TEXT SHOWN:
***
Borregaard LignoTech is a supplier of lignin-based binding and dispersing agents (lignosulphonate). Lignin is the binding agent in wood and is extracted as lignosulphonate during the production of cellulose. The company has production units in Norway, the US, Brazil, Germany, and the UK, and joint venture units in South Africa, Spain, and the US.

LignoTech's lignin products are used as dispersing agents in concrete, textile dyes, agrochemicals, batteries and ceramic products, or as binding agents in animal feed and briquettes. Lignin products improve the end-use properties and strengthen the structure of concrete. Lignin-based products are also used in connection with oil drilling.

===Borregaard Synthesis===
Borregaard Synthesis provides intermediates for non-ionic X-ray contrast media, and has dedicated plants for this market. The company also supplies advanced intermediates, active pharmaceutical ingredients (APIs) for several medicines.
***
EXTRACTED DATA:
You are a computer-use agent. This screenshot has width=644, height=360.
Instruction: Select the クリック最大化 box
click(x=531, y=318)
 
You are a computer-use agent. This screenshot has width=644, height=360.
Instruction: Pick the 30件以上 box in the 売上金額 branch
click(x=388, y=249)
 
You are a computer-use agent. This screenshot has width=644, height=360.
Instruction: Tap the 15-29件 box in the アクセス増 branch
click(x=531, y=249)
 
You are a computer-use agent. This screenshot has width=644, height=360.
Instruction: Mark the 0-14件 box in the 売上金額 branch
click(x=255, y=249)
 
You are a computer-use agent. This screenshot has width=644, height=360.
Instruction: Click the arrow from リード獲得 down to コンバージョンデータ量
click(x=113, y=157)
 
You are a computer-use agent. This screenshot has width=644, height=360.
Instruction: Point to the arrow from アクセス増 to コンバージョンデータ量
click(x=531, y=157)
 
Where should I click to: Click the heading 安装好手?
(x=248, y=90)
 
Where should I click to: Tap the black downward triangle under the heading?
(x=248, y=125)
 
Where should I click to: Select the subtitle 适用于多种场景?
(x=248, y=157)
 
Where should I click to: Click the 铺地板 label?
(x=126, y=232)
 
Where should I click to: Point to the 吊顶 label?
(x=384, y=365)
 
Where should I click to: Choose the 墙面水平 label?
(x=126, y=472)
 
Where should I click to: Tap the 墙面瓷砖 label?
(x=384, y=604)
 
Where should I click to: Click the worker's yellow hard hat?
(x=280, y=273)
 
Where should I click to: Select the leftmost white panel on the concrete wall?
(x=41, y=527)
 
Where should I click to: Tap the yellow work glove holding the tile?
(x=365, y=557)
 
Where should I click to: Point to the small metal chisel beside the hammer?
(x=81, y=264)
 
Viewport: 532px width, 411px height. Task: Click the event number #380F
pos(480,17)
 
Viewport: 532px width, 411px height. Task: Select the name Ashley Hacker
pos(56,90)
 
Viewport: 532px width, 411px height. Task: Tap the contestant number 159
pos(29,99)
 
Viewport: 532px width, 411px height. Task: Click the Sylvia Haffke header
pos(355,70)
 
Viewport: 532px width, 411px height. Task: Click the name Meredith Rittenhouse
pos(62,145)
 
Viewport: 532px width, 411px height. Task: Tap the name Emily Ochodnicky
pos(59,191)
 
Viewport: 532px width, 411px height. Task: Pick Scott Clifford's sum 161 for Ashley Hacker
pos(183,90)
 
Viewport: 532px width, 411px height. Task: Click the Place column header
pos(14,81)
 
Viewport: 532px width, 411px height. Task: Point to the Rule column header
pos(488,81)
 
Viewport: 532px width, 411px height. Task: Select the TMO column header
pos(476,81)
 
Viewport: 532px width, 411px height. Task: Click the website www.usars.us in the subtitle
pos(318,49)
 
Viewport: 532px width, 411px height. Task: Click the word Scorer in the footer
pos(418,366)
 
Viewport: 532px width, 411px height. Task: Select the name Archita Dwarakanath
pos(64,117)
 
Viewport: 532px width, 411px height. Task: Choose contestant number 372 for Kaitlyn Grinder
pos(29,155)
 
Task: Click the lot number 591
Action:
***
ACTIONS TO TAKE:
**1)** Revise the Borregaard passage from "Borregaard LignoTech is" up to and including "and the US.", replacing "supplier" with "producer".
**2)** Resume the Borregaard passage after its final sentence, in the same technical register.

TASK RESULTS:
**1)**
Borregaard LignoTech is a producer of lignin-based binding and dispersing agents (lignosulphonate). Lignin is the binding agent in wood and is extracted as lignosulphonate during the production of cellulose. The company has production units in Norway, the US, Brazil, Germany, and the UK, and joint venture units in South Africa, Spain, and the US.

**2)**
The production facility is located at the Borregaard production site in Sarpsborg, Norway.

The company also produces diphenols at its plant in Ravenna, Italy.

===Borregaard Ingredients===
Borregaard manufactures several ingredients based on natural raw materials.

Omega-3 oil:
Borregaard supplies omega-3 specialty oils designed for use in functional food such as dairy products, juice, sausages and sweets.

Vanillin:
The company is the only supplier of vanillin produced from wood (lignin). Borregaard also supplies vanillin and ethyl vanillin products based on petrochemical raw materials.

Yeast products:
Borregaard's plant in Switzerland produces protein-rich torula yeast, based on sugar compounds in wood, for use in food products and selected animal feed products. Borregaard also manufactures various yeast extracts that are used as taste enhancers with good nutritional properties in sauces, soups, baby food, pizza and meat products.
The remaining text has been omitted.